Before running the code:

  • Install node-fetch and https-proxy-agent packages
  • Replace ‘your_proxy_host’, ‘your_proxy_port’, ‘your_proxy_username’, and ‘your_proxy_password’ with your actual proxy details.
  • Ensure that the user-agent, sec-ch-ua-platform, matches that of your device. (See the image below to learn how to locate them.)

Output:

The code will scrape over 300 listings data, which you can use for your detection system.

Step 3: Analyze the listing data

When detecting fake real estate listings, several key data points can be used to analyze and identify suspicious listings like listings with unrealistic prices, inconsistent property details, etc. However, to build our fake real estate listings detection system, we primarily need the image URL that will be passed into the image Geolocation API and the listing address on the real estate platform.

  • Location: The address of the property provides vital clues. Fake listings often provide inaccurate or vague locations. Geolocation verification using the property’s image metadata (like GPS coordinates) helps detect discrepancies.
  • Images: Images are one of the most significant data points. Analyzing the quality, consistency, and geolocation of images can reveal if they’ve been reused from other listings or locations. Using image geolocation tools like The Social Proxy’s Image API can help detect if the images correspond to the claimed property location.

Step 4: Geolocalization and image analysis

Now we need to utilize The Social Proxy’s Image Geolocation API to verify whether the location data provided in real estate listings, such as those scraped from Zillow aligns with the geographical information extracted from the listing’s images.
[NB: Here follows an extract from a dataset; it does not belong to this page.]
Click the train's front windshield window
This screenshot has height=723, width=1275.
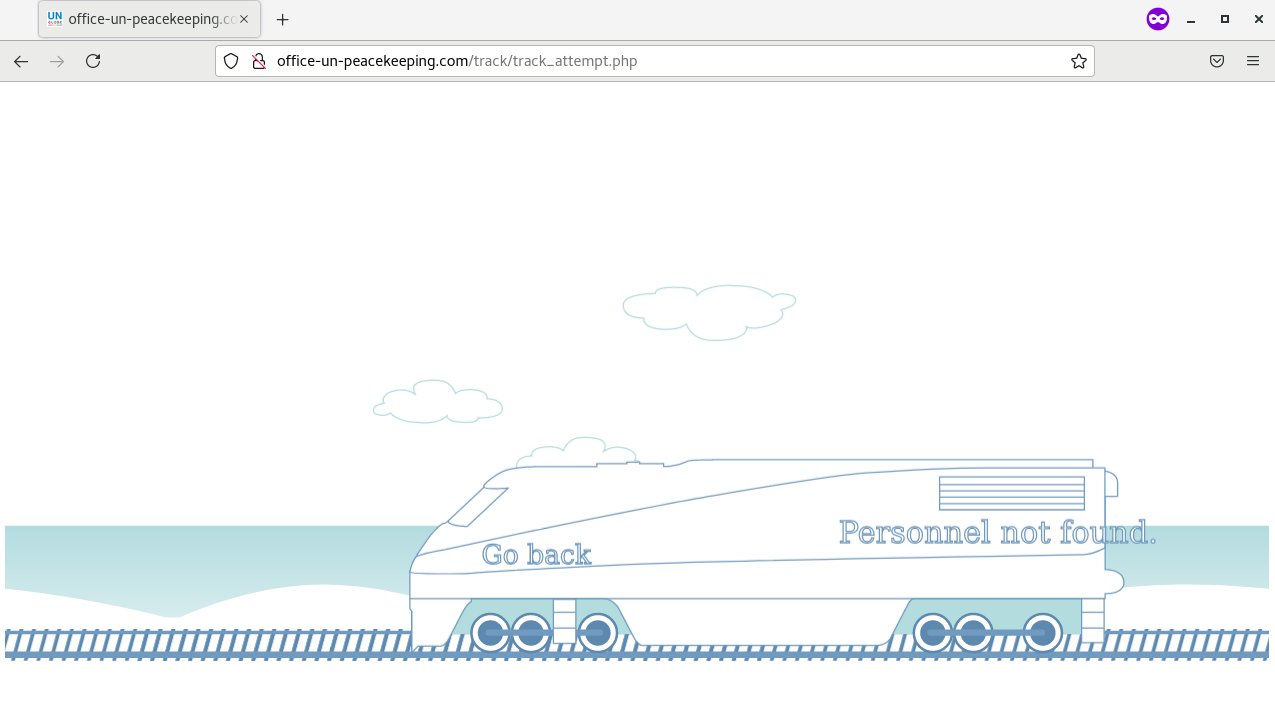(x=478, y=506)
By analyzing the images using the API, we can compare the coordinates of the locations tagged in the images with the addresses listed on these platforms, helping us determine if a listing is potentially fraudulent.
Below is an example of how to use The Social Proxy’s Geolocation API:

				
					var request = require('request');
var fs = require('fs');

// Read and encode the image file as Base64
var imagePath = 'path/to/real-estate-image.jpg';
var imageBase64 = fs.readFileSync(imagePath, { encoding: 'base64' });

var options = {
  method: 'POST',
  url: 'https://thesocialproxy.com/wp-json/tsp/geolocate/v1/image?consumer_key={CONSUMER_KEY}&consumer_secret={CONSUMER_SECRET}',
  headers: {
    'Content-Type': 'application/json',
  },
  body: JSON.stringify({
    image: imageBase64,
  }),
};

request(options, function (error, response) {
  if (error) throw new Error(error);
  var jsonResponse = JSON.parse(response.body);
  console.log(jsonResponse);
});

				
			

The Geolocation API will return a JSON response with a list of potential locations (geo_predictions), each one contains:

  • Coordinates: Latitude and longitude values.
  • Address: Predicted address based on the image.
  • Similarity scores: Scores indicating how closely the prediction matches the real location.
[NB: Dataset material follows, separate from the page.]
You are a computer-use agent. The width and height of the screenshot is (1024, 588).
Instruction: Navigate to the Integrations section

Here’s an example response from the API:

				
					{
  "data": {
    "status": 200,
    "message": "Success",
    "geo_predictions": [
      {
        "coordinates": [26.98012924194336, -82.20880126953125],
        "address": "478 Daytona Dr, Port Charlotte, FL 33953, USA",
        "similarity_score_1km": 0.95
      },
      {
        "coordinates": [26.979555130004883, -82.21481323242188],
        "address": "4310 Club Dr, Port Charlotte, FL 33953, USA",
        "similarity_score_1km": 0.433
      }
    ]
  }
}

				
			

Now that you’ve scraped real estate listings, you’ll need to integrate the Geolocation API into your code for the fake listing detection system:

First, we need to set up the request to the Geolocation API. We use the request library in Node.js to make the API call:

				
					function geoLocateImage(base64Image) {
  return new Promise((resolve, reject) => {
    const options = {
      'method': 'POST',
      'url': 'https://thesocialproxy.com/wp-json/tsp/geolocate/v1/image',
      'qs': {
        'consumer_key': process.env.CONSUMER_KEY,
        'consumer_secret': process.env.CONSUMER_SECRET
      },
      'headers': {
        'Content-Type': 'application/json',
      },
      body: JSON.stringify({
        "image": base64Image
      })
    };

    request(options, function (error, response) {
      if (error) {
        console.error('Error in geoLocateImage:', error);
        reject(error);
      } else {
        try {
          const parsedBody = JSON.parse(response.body);
          resolve(parsedBody);
        } catch (parseError) {
          console.error('Error parsing API response:', parseError);
          reject(parseError);
        }
      }
    });
  });
}

				
			

Note: Make sure you create a .env file and include your consumer key and consumer secret key

Now we have to create a function to process each listing, download its image, convert it to base64, and send it to the Geolocation API. The Geolocation API will then analyze the image and provide multiple geo_predictions — each prediction representing a potential location where the image was taken, along with a similarity score indicating how close the prediction is to the true location.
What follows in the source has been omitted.